Security Keys (13 Aug 2017)
Security Keys are (generally) USB-connected hardware fobs that are capable of key generation and oracle signing. Websites can “enroll” a security key by asking it to generate a public key bound to an “appId” (which is limited by the browser based on the site's origin). Later, when a user wants to log in, the website can send a challenge to the security key, which signs it to prove possession of the corresponding private key. By having a physical button, which must be pressed to enroll or sign, operations can't happen without user involvement. By having the security keys encrypt state and hand it to the website to store, they can be stateless(*) and robust.
(* well, they can almost be stateless, but there's a signature counter in the spec. Hopefully it'll go away in a future revision for that and other reasons.)
The point is that security keys are unphishable: a phisher can only get a signature for their appId which, because it's based on the origin, has to be invalid for the real site. Indeed, a user cannot be socially engineered into compromising themselves with a security key, short of them physically giving it to the attacker. This is a step up from app- or SMS-based two-factor authentication, which only solves password reuse. (And SMS has other issues.)

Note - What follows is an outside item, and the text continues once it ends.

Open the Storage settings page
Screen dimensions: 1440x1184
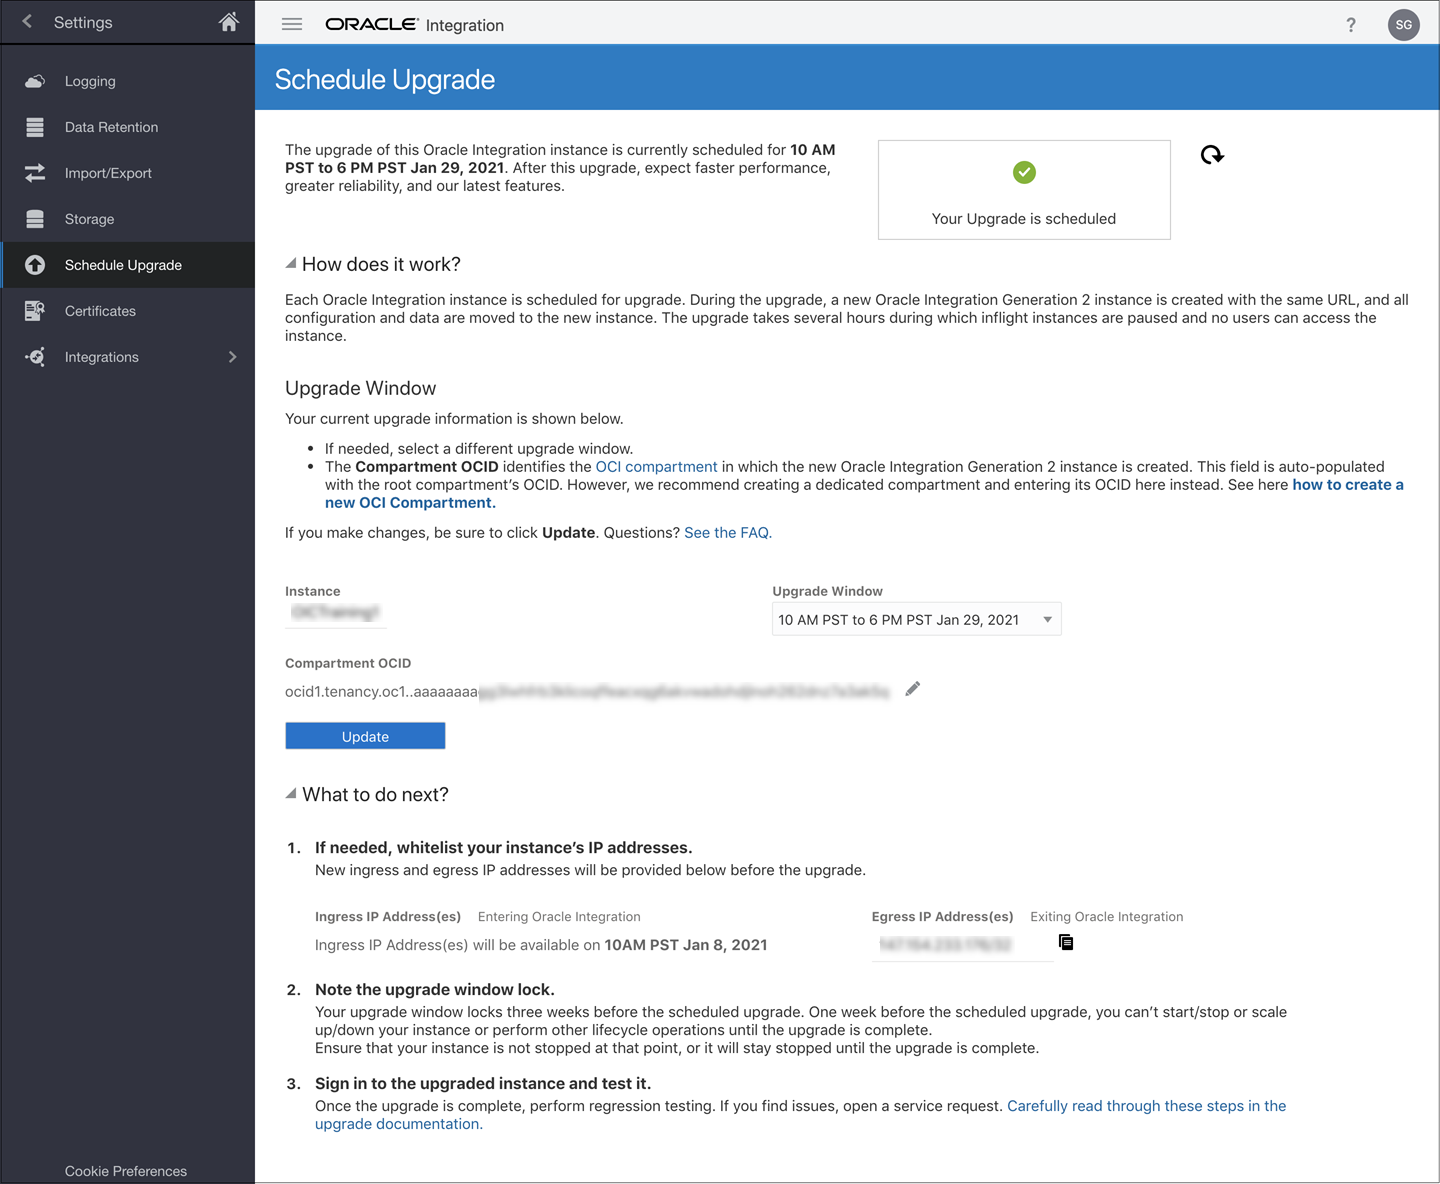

The W3C standard for security keys is still a work in progress, but sites can use them via the FIDO API today. In Chrome you can load an implementation of that API which forwards requests to an internal extension that handles the USB communication. If you do that, then there's a Firefox extension that implements the same API by running a local binary to handle it. (Although the Firefox extension appears to stop working with Firefox 57, based on reports.)
Google, GitHub, Facebook and Dropbox (and others) all support security keys this way. If you administer a G Suite domain, you can require security keys for your users. (“G Suite” is the new name for Gmail etc on a custom domain.)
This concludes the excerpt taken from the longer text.